4.1. Strengths and Limitations

Our study is the first to focus on JIA and Roma ethnicity. Its strengths lie in that it comprises a full region as a catchment area and a full clinical assessment of JIA. Some limitations should also be mentioned. First, our prevalence estimates depend on the share of Roma in the population, which may be too low in comparison to the census from 2011. The proportion of Roma in the population is generally underestimated by the census. Second, our cross-sectional design does not allow us to uncover any causal pathways. Our clinical sample—Roma children diagnosed with JIA from the Kosice region—suggests that more Roma children have JIA, which could be expected based on their share in the population in the Census of 2011. This might be due to an underestimation of the number of Roma in the Census.

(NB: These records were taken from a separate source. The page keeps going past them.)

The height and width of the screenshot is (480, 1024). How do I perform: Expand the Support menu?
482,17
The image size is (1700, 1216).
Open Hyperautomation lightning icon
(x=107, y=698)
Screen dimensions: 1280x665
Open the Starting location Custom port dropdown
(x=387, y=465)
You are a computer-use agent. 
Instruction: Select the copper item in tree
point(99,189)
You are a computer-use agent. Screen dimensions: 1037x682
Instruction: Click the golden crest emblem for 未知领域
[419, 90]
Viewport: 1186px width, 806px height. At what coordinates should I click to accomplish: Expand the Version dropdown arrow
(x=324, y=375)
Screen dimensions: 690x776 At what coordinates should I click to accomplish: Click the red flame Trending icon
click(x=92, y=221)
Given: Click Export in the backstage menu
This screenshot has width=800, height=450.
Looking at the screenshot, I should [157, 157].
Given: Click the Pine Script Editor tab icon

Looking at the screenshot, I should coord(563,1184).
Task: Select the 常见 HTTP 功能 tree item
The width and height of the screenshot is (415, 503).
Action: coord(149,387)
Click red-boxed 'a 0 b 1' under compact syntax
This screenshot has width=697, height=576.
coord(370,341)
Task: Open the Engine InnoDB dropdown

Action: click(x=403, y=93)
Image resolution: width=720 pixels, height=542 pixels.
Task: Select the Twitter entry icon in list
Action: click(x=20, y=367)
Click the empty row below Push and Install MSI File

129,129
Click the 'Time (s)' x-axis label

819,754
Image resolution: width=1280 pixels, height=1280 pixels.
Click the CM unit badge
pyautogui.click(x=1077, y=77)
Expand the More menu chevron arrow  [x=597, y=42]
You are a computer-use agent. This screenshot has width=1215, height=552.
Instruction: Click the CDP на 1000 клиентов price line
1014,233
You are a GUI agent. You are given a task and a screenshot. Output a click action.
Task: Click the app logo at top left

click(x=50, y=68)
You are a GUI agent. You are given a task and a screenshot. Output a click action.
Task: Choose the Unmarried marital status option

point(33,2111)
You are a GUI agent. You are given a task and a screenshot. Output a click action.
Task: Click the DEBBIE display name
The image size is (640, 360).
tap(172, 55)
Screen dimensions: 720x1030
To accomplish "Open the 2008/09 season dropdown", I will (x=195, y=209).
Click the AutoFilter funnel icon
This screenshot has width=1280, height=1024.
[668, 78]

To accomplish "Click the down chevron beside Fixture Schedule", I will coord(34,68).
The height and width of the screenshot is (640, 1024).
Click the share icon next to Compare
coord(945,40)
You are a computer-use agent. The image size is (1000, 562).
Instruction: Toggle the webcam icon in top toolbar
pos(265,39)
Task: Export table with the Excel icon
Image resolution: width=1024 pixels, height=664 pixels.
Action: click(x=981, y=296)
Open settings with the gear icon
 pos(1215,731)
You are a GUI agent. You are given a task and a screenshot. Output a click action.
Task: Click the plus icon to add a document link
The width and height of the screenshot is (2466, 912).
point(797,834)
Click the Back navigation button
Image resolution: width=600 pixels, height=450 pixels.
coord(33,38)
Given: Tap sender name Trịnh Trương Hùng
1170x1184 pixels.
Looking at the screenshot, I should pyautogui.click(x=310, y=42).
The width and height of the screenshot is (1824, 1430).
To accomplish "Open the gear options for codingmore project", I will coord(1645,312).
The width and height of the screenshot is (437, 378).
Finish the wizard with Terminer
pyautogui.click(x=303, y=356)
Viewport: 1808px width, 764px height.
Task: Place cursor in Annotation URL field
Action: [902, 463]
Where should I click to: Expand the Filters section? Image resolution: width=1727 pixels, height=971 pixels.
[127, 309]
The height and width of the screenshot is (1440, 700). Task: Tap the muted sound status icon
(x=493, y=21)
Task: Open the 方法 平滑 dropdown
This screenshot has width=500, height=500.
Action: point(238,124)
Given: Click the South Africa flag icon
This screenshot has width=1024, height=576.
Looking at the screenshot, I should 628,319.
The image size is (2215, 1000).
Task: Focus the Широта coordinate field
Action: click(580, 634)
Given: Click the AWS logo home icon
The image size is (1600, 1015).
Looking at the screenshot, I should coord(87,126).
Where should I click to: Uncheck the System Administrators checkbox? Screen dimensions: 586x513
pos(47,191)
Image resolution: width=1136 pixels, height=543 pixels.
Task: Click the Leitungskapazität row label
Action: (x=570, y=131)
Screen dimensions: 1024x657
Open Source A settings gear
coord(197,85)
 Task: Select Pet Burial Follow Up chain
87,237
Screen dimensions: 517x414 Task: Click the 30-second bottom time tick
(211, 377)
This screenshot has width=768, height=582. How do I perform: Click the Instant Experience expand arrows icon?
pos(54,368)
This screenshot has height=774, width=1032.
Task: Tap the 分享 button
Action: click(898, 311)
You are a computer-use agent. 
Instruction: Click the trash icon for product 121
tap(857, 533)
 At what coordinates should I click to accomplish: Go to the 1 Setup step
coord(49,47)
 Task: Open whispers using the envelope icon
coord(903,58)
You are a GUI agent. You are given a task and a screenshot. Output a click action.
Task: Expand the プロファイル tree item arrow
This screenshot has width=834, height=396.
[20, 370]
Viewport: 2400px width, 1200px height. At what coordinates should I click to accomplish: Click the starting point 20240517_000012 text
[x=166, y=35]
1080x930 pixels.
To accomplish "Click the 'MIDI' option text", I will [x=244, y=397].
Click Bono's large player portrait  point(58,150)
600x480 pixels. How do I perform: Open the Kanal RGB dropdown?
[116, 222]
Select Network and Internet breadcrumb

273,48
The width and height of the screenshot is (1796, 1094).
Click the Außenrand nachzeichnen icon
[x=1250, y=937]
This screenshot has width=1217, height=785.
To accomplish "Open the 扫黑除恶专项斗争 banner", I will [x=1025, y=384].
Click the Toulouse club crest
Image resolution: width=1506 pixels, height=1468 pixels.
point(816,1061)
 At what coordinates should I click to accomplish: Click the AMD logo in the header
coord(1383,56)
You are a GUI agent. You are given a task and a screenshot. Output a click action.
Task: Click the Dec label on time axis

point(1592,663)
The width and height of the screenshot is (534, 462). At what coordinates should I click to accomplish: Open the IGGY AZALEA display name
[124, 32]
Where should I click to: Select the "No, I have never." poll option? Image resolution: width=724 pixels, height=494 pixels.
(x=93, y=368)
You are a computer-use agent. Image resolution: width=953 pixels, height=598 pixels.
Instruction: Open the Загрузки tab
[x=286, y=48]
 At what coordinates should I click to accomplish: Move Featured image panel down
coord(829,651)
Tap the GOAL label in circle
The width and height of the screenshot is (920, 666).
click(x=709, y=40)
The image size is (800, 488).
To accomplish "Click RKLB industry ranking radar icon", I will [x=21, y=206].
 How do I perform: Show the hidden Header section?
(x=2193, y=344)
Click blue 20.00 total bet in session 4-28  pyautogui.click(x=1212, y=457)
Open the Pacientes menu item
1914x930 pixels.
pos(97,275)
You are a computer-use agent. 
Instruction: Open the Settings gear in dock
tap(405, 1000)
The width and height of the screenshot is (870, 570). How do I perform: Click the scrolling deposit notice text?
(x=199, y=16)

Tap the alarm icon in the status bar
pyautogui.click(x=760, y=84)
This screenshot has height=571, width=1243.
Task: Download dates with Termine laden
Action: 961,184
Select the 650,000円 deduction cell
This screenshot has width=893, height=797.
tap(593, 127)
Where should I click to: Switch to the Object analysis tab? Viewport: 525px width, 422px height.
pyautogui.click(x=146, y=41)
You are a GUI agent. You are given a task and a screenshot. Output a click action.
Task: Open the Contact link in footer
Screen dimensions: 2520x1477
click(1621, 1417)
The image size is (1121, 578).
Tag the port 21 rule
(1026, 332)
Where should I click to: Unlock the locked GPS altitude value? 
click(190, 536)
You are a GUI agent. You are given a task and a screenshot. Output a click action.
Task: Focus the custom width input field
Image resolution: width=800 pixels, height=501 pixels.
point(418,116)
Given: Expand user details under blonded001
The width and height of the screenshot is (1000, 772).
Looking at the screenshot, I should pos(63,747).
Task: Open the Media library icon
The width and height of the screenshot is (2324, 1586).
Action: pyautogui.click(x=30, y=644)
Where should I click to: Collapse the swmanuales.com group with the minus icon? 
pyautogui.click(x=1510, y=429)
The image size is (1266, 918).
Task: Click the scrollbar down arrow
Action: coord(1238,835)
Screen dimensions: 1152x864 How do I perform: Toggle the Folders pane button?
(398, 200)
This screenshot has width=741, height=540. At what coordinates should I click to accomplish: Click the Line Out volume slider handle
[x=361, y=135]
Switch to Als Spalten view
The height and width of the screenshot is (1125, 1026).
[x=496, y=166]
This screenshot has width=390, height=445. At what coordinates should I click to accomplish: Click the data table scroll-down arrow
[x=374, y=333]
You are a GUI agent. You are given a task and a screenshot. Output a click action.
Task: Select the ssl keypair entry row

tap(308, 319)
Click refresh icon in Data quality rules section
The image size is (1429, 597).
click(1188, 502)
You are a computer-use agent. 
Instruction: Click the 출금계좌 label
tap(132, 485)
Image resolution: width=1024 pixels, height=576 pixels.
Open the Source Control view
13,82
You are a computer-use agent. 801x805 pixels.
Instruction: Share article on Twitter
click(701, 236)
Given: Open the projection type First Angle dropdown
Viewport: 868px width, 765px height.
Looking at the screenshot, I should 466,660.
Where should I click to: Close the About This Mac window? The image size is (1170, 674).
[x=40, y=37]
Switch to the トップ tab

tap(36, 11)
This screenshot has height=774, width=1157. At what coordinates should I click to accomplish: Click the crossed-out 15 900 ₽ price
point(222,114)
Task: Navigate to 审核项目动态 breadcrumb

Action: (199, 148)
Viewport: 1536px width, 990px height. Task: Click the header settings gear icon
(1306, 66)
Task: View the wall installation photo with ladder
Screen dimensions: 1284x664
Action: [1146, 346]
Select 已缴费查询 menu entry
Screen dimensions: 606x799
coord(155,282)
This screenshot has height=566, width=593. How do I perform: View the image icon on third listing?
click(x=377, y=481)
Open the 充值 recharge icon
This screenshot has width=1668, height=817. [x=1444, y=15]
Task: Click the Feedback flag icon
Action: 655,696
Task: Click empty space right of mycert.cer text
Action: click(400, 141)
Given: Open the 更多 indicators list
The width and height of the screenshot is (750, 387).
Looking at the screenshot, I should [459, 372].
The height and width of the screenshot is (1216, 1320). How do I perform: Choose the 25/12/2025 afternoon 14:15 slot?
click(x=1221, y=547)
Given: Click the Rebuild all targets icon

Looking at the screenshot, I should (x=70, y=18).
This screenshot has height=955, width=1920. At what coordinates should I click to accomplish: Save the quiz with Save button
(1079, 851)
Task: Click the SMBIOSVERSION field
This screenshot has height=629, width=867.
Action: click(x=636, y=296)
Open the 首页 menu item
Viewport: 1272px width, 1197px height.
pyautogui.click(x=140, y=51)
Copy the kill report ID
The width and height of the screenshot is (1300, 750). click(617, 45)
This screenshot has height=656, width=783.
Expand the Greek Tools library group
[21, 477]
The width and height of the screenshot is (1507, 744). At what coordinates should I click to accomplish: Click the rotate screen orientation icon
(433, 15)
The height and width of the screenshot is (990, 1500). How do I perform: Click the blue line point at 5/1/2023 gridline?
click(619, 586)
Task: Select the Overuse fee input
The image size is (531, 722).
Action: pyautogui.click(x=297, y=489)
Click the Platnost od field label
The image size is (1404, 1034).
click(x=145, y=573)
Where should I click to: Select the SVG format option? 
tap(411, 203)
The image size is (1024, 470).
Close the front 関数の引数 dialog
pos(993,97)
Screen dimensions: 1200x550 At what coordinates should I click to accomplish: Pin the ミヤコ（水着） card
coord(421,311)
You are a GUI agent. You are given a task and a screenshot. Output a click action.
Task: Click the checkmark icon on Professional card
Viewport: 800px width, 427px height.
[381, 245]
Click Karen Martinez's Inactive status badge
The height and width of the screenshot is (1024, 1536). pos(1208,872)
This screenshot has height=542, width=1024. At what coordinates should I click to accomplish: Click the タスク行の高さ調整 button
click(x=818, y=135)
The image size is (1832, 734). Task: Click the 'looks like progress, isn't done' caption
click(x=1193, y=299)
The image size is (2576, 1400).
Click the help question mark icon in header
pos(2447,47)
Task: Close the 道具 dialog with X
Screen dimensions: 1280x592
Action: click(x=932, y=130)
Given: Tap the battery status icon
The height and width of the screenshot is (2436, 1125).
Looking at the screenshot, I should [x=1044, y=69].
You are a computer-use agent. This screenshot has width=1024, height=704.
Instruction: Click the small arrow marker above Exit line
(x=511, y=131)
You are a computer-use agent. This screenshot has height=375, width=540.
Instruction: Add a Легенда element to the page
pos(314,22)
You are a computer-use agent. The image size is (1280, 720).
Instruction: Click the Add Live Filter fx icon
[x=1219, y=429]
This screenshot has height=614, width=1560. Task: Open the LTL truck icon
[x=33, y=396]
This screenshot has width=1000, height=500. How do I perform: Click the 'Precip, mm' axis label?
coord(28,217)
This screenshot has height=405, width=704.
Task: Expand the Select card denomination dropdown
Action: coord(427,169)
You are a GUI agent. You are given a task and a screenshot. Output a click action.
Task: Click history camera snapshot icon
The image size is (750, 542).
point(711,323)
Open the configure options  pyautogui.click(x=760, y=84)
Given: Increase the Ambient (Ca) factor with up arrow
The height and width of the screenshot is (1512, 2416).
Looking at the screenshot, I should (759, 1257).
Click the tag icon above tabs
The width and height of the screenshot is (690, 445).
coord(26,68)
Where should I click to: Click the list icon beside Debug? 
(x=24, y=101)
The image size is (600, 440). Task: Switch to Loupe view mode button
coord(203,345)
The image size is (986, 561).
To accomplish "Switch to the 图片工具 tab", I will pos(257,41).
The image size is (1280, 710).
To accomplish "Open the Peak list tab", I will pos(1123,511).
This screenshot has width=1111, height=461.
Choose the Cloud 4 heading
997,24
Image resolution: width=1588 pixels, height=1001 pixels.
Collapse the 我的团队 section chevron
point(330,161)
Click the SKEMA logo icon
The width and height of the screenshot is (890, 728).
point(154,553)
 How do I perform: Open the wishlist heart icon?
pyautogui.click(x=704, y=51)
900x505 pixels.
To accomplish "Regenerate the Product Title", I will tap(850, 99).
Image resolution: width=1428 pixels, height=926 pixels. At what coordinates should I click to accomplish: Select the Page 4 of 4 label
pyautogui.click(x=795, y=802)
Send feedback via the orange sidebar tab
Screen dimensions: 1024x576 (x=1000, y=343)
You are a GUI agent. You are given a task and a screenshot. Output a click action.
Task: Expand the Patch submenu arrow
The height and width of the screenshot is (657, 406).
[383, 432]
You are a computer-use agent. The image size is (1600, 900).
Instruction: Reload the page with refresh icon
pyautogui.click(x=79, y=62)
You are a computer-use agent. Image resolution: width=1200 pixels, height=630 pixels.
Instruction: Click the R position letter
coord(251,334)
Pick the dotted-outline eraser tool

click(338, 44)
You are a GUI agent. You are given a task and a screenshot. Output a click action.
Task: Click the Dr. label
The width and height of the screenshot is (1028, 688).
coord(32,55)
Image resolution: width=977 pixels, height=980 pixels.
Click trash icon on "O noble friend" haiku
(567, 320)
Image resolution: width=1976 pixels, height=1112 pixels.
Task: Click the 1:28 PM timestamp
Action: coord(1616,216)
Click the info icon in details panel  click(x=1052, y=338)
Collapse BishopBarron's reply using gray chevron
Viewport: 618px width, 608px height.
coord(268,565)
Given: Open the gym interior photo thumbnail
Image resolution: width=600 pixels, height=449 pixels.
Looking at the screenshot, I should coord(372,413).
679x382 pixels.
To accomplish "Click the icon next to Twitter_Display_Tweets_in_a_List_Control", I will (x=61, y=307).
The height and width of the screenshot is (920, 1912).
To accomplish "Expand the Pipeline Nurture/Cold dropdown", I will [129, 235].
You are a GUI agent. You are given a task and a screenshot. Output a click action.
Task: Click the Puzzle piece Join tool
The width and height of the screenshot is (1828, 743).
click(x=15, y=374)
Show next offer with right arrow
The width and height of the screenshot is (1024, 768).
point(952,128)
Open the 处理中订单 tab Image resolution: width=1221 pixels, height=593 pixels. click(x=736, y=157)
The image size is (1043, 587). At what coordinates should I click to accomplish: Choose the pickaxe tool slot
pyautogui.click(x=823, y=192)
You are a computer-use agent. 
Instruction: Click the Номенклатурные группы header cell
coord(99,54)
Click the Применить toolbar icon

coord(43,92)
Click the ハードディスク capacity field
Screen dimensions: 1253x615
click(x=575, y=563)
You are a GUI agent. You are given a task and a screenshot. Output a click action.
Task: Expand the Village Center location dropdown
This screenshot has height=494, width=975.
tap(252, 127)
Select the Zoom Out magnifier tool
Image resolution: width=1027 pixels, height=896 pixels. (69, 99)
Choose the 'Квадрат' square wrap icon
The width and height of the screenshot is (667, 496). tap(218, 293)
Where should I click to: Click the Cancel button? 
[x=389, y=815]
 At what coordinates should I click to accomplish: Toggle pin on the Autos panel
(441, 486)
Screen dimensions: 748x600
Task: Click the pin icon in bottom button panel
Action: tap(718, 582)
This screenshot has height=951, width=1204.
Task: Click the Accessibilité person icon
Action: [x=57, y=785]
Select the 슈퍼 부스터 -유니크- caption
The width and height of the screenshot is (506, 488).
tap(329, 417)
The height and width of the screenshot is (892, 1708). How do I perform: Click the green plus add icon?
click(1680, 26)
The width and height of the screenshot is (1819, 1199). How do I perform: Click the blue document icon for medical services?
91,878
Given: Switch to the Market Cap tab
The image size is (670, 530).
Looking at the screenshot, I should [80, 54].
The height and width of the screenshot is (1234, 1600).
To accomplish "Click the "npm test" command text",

However, this underestimation seems to be too small to explain this finding.

4.2. Implications

We found the prevalence of JIA to be much higher among Roma, which implies that more attention should be paid to JIA among this ethnic group. As Roma children are a small group in the population in absolute terms, more analyses need to be done over all of Slovakia or in more CEE countries to confirm the theory of Rambouskova et al. [21] on maternal nutrition. Furthermore, whether the incidence and the course of the illness are associated with differences in Roma vs. non-Roma regarding their living conditions, such as their socioeconomic conditions, parental health literacy, access to health care, the quality of health care provided and adherence to preventive advice, should be studied.

5. Conclusions

Our findings indicate that Roma may be diagnosed more with JIA than non-Roma. This is a call for further action also given the growth of the Roma population [21].